Todo mundo tem um amigo, parente ou conhecido que acreditou em bobagens como “cloroquina é eficaz para tratar covid-19”, “máscara asfixia a pessoa”, “vacina da China vem com chip”, “o STF não deixou”… O tempo e os fatos destruíram mitos, mentiras e desonestidades, fazendo boa parte das pessoas que desejavam crer nelas —pelos mais variados motivos— caírem na real. E agora? Como tratar e conviver com estas pessoas, restabelecer laços?
Hora de baixar a bola e olhar o jogo
A doutora em Psicologia Social Gisela Monteiro alerta que não é o momento de “enfiar o dedo no nariz do outro” e dizer “está vendo? Eu avisei”. “Estas pessoas devem estar arrependidas, envergonhadas, constrangidas”, argumenta. “A gente queria que as pessoas ouvissem a ciência e agora elas perceberam que só com a vacinação houve controle. Não era isso que a gente queria? Então, vamos nós, também, baixarmos a bola”, completa.
Ela explica que o momento é deixar a própria pessoa fazer a autocrítica. “A sociedade só tem uma perspectiva de futuro se ela se pensar coletivamente, não individualmente. Esta ideia de polarização não nos leva a canto nenhum. Aliás, nos leva para o abismo”, adverte.
A psicóloga sugere fazer uma hierarquia do que é mais importante neste momento. “Eu julgo que é, em termos coletivos, macrossociais, retomarmos a vida. Usar máscara, tomar todos os cuidados e atingir a imunidade coletiva através da vacinação, para que a gente possa retomar a atividade econômica e as relações sociais, e deixar estas questões mais particulares um pouco de lado”.
Negacionistas contumazes
Porém, embora cada vez menos, há ainda pessoas que permanecem com um comportamento negacionista, insistindo em curandeirismo e refutando o que a realidade mostra. Gisela Monteiro, que é coordenadora do curso de Psicologia da Universidade Santa Cecília (Unisanta), vai direto ao ponto: “Se puder, afaste-se. Não alimente a controvérsia, o conflito”.
Ela acrescenta que, quando o negacionista for uma pessoa muito próxima cujo contato seja inevitável (um membro da família ou alguém do trabalho), o melhor a fazer é evitar estes temas. “Pessoalmente, com as pessoas que eu gosto mas pensam muito diferente de mim, eu escolho não entrar nestes assuntos. Se alguém insiste, eu me posiciono, sem berros ou ofensas. É possível argumentar com fatos e informações, sem ofender ou humilhar o outro. Se você consegue uma troca, uma conversa, ótimo. Se não, é melhor tirar o time de campo”, explica.
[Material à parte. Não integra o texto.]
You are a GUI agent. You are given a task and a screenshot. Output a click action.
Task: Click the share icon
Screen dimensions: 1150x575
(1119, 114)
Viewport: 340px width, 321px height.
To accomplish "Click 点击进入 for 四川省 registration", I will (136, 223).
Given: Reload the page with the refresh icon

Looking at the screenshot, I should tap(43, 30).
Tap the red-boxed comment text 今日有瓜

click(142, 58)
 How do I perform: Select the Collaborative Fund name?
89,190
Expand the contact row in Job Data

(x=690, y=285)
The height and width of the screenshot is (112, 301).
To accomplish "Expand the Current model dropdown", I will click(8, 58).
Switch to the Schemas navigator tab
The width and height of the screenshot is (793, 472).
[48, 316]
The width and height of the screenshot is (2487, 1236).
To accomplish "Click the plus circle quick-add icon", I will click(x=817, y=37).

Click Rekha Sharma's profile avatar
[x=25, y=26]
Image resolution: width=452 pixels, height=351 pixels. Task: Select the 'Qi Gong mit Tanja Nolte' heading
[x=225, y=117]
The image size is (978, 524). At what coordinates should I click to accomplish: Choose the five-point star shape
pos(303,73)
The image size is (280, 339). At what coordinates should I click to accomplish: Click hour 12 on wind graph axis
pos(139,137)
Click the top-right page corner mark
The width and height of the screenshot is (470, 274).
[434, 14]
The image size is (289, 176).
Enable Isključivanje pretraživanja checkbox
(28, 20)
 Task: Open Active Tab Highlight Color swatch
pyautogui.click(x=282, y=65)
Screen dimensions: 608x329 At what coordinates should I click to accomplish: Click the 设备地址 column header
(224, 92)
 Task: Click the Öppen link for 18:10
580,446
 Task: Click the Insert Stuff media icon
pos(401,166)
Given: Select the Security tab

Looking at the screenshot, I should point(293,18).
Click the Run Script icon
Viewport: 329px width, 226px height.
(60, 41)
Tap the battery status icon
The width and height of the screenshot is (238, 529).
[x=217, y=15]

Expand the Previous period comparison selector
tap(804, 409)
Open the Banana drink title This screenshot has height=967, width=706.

Ninguém está bem, mas saiba se está muito mal e precisa de ajuda
Após mais de um ano e meio de pandemia, é natural que a saúde emocional de todos esteja abalada. No entanto, é preciso verificar a profundidade dos danos, para evitar quadros piores.
“Em termos gerais, coletivamente, estamos piores. Tivemos mais luto, mais problemas econômicos, temos visto uma condição de sofrimento bastante razoável da população”, avalia.
Gisela Monteiro explica que é normal ter alterações. “Dá a impressão de que faz uns cinco anos que estamos na pandemia, porque estamos sofrendo mais intensamente. E é normal ter mais preocupação e insegurança. Esse momento nos trouxe muita incerteza quanto ao futuro. Embora a pandemia esteja diminuindo, com menos casos e mortes, a economia está na situação seríssima”, afirma.
Do ponto de vista pessoal, cada um foi afetado de uma maneira particular. “Sugiro que faça uma comparação dela com ela mesma, como a pessoa estava antes da pandemia e como está agora. Se está mais introspectivo, ou mais falante, mais triste, comendo muito menos ou comendo muito mais, se está bebendo mais, ou usando drogas”, orienta.
A especialista destaca que é preciso sermos mais condescendentes com nós mesmos. “A gente tem que baixar a bola. Como dizem os treinadores de futebol, botar a bola no chão e olhar o jogo. E pensar o quanto essa dificuldade está em nossa mão, na nossa possibilidade de controle e o quanto é social, epidemiológico”.
Gisela explica que as pessoas controladoras, planejadoras, organizadas e disciplinadas são as que mais sofrem, devido às incertezas e impossibilidade de fazer planos a longo prazo.
Segundo ela, é fundamental pedir ajuda, caso você se sinta incapaz de pensar, se organizar e suportar tanta incerteza. “Se está tendo crise de ansiedade, palpitação, dor no estômago, insônia, se está usando mais álcool, mais drogas. Procure ajuda, não espere um agravamento, não espere se tornar mais crônico. Não espera a água subir até o nariz. Peça ajuda aos colegas, amigos, à família, ou mesmo profissional”.